Теперь Михаил Никифорович был убежден, что Любовь Николаевна куражится, в интонациях ее он угадывал уже знакомые ему бесстыжесть и наглость, без сомнения накануне его отъезда в Ельховку она приходила к нему пусть и искренне опечаленная, подавленная усталостью (но усталость ее могла быть вызвана и тяжким или недостаточно стремительным ходом ее дел, возможно именно карьерных, отсюда и ощущение обрыва), приходила, чтобы разжалобить, ослабить его, ей нужен был ослабленный, размягченный держатель наиболее основательного пая, сейчас же она смеялась над ним, наивным останкинским жителем, недотепой, возомнившим, что он обязан стать избавителем и защитником.
– А ведь я поверил вам, Любовь Николаевна, – горько сказал Михаил Никифорович. – Ведь я… – Он встал.
– Все, о чем стоило объявить, я вам объявила, – сказала Любовь Николаевна, из глаз ее исходило сияние, оно казалось Михаилу Никифоровичу зловещим. – И вы уж не тяните, а то ведь опять ничего не совершите.
– Действительно ли то, что вам раньше подчинялось, стало теперь не управляемым вами? – спросил Михаил Никифорович.
– Да, есть и такое, – сказала Любовь Николаевна. – Но оно – в вас, а не во мне.
«В нас, в нас, конечно, в нас! – подумал Михаил Никифорович. – Но чтобы разобраться во всем, прежде надо отогнать от нас подалее эту огненную коварную змею!»
Любовь Николаевна расхохоталась торжествующе, будто бы счастливо и так, что дом Михаила Никифоровича должен был рухнуть от ударов звуковых волн.
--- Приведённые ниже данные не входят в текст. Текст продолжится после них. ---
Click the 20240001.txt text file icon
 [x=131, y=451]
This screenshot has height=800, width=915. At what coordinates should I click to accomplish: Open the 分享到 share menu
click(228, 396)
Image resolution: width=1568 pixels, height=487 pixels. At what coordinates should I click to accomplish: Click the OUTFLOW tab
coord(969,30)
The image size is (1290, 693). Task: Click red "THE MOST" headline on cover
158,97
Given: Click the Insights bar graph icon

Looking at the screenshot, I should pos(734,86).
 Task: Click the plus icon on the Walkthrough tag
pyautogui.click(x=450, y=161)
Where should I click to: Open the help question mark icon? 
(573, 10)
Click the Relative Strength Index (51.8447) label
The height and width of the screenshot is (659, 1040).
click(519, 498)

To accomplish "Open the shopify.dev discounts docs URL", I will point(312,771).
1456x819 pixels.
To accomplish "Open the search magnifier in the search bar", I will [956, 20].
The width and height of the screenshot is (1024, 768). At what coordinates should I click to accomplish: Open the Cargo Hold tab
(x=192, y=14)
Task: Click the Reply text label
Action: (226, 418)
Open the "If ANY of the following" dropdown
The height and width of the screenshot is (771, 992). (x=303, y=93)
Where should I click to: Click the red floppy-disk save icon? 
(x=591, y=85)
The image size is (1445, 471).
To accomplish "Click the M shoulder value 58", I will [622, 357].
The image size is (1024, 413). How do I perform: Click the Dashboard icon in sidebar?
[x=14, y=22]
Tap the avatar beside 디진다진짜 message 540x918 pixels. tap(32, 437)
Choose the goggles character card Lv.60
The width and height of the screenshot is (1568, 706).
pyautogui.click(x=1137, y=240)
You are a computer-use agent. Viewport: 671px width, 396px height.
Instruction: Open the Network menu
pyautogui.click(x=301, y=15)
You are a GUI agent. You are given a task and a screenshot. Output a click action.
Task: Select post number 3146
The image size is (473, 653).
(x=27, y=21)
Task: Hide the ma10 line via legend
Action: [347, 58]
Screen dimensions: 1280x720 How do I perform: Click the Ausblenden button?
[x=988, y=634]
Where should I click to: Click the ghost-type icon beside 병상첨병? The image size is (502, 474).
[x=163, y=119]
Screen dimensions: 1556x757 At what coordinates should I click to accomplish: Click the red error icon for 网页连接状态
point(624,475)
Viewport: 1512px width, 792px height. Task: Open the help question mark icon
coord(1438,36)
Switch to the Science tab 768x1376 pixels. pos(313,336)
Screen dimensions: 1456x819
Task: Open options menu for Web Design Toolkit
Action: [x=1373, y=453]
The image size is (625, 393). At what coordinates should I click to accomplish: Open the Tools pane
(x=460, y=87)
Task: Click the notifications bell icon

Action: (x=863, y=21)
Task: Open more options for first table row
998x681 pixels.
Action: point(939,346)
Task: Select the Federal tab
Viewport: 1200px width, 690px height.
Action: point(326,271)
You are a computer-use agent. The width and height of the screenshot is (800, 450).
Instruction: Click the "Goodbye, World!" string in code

Но дом устоял.
– Назовите меня еще и гулящей! – все еще с сиянием в глазах сказала Любовь Николаевна. – Или хотя бы вспомните снова Манон Леско. И вам будет легче принять решение.
– Я уже принял решение, – сказал Михаил Никифорович.
– Наконец-то, – стала серьезной Любовь Николаевна. – Впрочем, я сомневаюсь, выполните ли вы его.
– Я выполню его.
Любовь Николаевна пристально и долго смотрела на Михаила Никифоровича.
– Раз так, у меня к вам просьба, – сказала она. – Исполните свое решение через час. Дайте мне еще час побыть с Москвой.
– У вас есть час, – кивнул Михаил Никифорович.
– Ну вот и все, – сказала Любовь Николаевна. – И все.
И тогда она поднялась, шагнула к Михаилу Никифоровичу, протянула руку и опять, как десять дней назад, стала горячей ладонью гладить его щеку и волосы, ни оттолкнуть ее, ни отступить от нее Михаил Никифорович не мог, его втягивали в себя глаза прекрасной женщины, в них была боль, затравленность, пропасть, в них была нежность, была верность, была жалость, возможно, к нему, Михаилу Никифоровичу, и к самой себе, в них было прощание.